就業規則が有効となるためには、「労基署に届け出ればいいんでしょ!」と思っている企業さんがいらっしゃるようなんですが、違います。

就業規則が有効となるためには、周知が必要です。

周知というのは従業員が一人一人、一条ずつ理解していることを意味するのではなく、従業員の方が就業規則を見ようと思えば見ることができる状態にしておくことです。

例えば、みんなが出入りできる食堂の棚に置いておくとか。

みんなが毎日ハンコを押す出勤簿の隣に置いておくとか、

みんながアクセスできるファイルサーバの共有フォルダに置いておくとか、

といったことです。

そういう状態にしておけば周知したとみなされます。

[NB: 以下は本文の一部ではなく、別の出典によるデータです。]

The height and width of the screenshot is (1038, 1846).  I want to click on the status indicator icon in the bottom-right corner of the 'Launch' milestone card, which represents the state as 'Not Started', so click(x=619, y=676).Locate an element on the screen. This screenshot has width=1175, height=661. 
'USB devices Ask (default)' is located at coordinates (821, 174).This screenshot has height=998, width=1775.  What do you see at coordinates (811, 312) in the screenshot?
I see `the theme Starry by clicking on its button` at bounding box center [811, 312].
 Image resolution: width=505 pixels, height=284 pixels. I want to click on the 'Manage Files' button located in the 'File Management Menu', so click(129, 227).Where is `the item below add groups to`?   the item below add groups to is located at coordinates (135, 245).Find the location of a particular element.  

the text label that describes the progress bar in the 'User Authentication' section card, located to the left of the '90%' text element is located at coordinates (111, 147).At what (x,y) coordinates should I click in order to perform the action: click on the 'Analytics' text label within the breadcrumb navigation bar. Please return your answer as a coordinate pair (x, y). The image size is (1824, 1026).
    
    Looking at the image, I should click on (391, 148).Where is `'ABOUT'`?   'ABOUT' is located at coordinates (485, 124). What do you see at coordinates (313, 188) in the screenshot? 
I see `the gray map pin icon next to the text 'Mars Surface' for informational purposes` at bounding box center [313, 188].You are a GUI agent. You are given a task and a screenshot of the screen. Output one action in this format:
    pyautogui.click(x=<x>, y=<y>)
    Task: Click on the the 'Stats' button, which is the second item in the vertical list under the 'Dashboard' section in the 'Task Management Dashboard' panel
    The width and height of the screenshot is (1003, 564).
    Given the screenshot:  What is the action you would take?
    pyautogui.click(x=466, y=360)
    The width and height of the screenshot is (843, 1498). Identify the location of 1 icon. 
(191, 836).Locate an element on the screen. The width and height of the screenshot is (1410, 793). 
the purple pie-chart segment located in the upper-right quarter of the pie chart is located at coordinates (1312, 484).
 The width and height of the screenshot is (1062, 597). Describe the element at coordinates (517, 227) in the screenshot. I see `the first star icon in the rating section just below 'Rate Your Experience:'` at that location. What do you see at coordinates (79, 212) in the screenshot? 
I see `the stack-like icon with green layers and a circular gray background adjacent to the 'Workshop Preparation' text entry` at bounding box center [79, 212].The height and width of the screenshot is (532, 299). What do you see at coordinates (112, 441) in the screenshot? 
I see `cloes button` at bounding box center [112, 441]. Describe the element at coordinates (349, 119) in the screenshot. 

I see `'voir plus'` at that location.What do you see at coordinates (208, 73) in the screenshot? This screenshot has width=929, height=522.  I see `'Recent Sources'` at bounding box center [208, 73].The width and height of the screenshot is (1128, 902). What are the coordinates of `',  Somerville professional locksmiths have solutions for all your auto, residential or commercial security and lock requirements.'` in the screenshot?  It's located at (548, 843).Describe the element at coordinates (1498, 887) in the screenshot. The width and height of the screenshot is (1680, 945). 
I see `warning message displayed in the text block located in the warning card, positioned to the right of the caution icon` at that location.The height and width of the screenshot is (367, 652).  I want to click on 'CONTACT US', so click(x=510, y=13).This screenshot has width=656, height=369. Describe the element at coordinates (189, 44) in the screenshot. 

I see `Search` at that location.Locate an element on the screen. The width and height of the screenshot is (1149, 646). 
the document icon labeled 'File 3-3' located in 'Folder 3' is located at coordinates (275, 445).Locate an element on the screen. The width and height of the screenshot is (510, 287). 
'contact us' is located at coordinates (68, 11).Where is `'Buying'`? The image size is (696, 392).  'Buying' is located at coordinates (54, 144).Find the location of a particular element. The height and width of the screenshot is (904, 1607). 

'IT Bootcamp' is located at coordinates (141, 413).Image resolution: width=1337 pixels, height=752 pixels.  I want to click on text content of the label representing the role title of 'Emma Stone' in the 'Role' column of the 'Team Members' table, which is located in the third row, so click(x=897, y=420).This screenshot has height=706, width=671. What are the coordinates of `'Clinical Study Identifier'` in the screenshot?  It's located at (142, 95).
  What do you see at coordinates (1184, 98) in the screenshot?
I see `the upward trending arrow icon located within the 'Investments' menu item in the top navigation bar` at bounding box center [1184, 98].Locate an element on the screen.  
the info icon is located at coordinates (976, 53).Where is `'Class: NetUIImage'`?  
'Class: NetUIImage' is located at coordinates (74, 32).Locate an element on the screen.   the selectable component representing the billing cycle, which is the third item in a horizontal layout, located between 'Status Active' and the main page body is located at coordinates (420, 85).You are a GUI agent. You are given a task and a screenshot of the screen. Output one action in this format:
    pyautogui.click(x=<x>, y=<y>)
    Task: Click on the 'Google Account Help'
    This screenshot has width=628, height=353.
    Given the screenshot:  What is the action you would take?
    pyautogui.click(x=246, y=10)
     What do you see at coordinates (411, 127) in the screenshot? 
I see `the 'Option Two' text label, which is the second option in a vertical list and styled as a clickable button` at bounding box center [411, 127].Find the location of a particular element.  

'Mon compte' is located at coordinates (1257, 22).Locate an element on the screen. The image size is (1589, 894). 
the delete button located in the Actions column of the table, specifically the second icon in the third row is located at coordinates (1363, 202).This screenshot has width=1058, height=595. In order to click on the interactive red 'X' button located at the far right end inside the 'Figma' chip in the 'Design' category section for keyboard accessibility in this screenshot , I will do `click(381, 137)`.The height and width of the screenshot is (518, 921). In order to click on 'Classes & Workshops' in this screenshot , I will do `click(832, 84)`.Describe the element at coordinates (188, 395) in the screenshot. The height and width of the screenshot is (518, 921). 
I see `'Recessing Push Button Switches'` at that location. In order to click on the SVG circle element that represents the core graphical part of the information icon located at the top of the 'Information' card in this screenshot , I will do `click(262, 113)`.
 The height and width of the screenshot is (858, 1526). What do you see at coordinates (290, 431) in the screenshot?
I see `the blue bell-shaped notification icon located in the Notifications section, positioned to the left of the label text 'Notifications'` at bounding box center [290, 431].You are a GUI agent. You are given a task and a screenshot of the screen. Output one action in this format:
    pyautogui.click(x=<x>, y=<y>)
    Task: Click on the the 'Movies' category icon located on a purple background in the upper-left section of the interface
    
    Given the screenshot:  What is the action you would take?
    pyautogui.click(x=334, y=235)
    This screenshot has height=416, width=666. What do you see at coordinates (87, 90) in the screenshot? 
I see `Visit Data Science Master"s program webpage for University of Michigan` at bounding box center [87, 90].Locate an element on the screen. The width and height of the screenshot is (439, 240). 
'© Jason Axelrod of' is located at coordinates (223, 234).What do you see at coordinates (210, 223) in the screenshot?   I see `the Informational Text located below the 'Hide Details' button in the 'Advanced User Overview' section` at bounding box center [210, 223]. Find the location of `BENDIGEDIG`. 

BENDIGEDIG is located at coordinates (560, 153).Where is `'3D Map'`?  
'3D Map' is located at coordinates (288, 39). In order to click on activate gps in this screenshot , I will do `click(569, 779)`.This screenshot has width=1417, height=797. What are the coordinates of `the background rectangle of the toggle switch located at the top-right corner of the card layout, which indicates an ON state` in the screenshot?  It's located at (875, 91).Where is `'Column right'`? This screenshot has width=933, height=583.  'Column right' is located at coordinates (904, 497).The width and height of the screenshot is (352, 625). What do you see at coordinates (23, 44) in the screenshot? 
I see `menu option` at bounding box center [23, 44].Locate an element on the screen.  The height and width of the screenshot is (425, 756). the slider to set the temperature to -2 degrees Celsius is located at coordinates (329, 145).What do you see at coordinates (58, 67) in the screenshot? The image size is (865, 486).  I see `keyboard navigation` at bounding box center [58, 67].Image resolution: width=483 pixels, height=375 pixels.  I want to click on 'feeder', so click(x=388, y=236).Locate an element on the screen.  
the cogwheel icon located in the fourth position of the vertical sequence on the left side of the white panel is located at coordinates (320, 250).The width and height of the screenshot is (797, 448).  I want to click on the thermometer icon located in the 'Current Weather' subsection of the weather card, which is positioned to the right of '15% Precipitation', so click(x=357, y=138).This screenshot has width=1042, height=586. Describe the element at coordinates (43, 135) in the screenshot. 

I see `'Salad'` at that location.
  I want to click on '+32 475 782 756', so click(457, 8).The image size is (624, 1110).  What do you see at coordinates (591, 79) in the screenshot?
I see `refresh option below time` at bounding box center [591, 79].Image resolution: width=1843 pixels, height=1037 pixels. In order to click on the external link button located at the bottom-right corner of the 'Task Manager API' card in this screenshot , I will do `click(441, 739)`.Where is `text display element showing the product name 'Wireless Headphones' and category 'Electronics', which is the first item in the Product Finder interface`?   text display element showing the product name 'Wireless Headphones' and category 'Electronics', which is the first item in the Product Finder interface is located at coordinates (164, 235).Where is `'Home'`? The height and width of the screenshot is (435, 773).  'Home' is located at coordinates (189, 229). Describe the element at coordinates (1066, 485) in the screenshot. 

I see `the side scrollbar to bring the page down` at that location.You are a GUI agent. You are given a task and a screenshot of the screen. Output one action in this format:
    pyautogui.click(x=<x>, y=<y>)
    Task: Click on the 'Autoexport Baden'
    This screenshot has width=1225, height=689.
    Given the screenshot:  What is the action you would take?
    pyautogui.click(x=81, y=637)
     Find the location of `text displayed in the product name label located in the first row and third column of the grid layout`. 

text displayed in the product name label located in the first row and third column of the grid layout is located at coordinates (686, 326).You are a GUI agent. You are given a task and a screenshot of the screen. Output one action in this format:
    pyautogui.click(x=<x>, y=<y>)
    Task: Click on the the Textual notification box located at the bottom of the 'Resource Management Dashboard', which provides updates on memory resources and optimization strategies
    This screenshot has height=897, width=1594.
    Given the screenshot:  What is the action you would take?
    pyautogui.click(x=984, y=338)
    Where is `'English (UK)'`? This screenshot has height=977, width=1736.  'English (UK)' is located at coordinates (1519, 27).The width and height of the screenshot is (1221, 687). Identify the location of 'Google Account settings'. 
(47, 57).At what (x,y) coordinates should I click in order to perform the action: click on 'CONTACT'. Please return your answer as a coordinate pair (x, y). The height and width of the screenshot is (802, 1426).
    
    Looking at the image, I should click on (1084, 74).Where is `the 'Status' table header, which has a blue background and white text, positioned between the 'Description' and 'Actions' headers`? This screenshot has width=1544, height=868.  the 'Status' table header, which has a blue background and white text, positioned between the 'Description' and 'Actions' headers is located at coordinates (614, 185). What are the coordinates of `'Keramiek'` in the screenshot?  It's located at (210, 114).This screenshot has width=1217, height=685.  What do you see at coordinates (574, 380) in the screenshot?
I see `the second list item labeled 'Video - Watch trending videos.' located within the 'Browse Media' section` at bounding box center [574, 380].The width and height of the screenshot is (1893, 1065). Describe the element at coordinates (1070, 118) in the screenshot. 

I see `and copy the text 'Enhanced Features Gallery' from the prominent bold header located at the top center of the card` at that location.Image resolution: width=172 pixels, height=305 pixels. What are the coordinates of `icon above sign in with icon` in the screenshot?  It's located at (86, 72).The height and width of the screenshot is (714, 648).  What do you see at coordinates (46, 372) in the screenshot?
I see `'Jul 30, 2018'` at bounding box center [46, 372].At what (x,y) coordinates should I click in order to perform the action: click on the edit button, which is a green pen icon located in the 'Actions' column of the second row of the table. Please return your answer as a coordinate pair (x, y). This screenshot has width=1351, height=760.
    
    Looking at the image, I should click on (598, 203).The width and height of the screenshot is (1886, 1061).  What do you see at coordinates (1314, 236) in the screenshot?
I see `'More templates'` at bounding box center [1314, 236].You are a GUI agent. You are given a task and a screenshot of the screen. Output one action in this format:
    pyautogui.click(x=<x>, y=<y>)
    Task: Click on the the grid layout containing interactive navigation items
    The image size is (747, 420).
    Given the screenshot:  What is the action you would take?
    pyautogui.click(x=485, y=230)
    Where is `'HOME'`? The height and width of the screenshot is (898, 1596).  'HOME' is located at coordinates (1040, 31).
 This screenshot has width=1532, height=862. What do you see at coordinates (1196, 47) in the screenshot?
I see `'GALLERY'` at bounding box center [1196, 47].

なお、実際に従業員の方が見るかどうかまでは使用者に義務付けられていません。

しかし、全く見ることができない場所、例えば、

  • 社長しか出入りできない部屋の書棚に入れておく
  • 鍵のかかった金庫にしまっておく
  • 庶務経理の担当者の引き出しに入れておく

そういう状態にしてあると、周知されていないと見なされ、就業規則は無効となります。

労基署に届け出ることは、罰則付きで使用者に義務があるだけでして、就業規則が有効となるか無効となるかという問題とは別問題です。

私が傍聴した裁判でも就業規則の有効無効が争われた事例がありました。

その会社では就業規則をファイルサーバに置いておいたのですが、

  • 版数がいくつもあってどれが最新か分からない
  • 現場仕事の人は常日頃ファイルサーバにアクセスすること自体が少なく、そもそも就業規則がファイルサーバにあること自体を知らなかった
  • 証人(現場仕事の従業員)を呼んで、就業規則がどこにあるか知っているか質問したところ「知らない」と答えた

といった問題点がありましたが、最終的には会社側の言い分(就業規則は周知していた)が認められました。

というのも、現場仕事の人たちは日常的にファイルサーバにアクセスする機会は少なかったのですが、アクセスしようと思えばアクセスすることができる状態であったこと、版数がいくつもあってどれが最新か分かりにくかったのですが、分かりにくいだけで最新版はちゃんとその中にあったこと、証人の一人は就業規則の場所を知りませんでしたが他の従業員の方は知っていたこと・・・などの理由からでした。